**WHAT TO WORK ON**
Convert the stretch from the line containing "This screenshot has width=1080, height=596." through the line containing "Action: 788,25" into a numbered list, skipping any blank lines. Leave the pictures out.

**AVAILABLE RECORDS**

━━━━━━

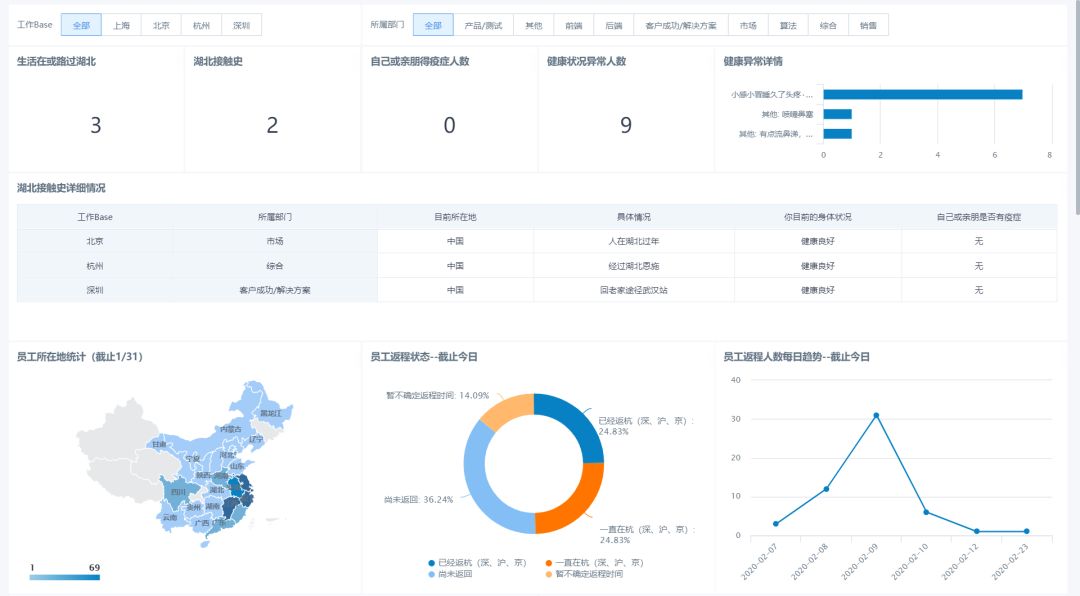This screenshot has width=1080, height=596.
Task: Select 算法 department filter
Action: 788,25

━━━━━━

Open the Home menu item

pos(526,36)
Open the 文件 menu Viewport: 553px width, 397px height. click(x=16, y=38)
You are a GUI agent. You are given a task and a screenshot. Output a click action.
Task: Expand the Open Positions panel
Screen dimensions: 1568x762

━━━━━━

**COMPLETED TASK**
1. This screenshot has width=1080, height=596.
2. Task: Select 算法 department filter
3. Action: 788,25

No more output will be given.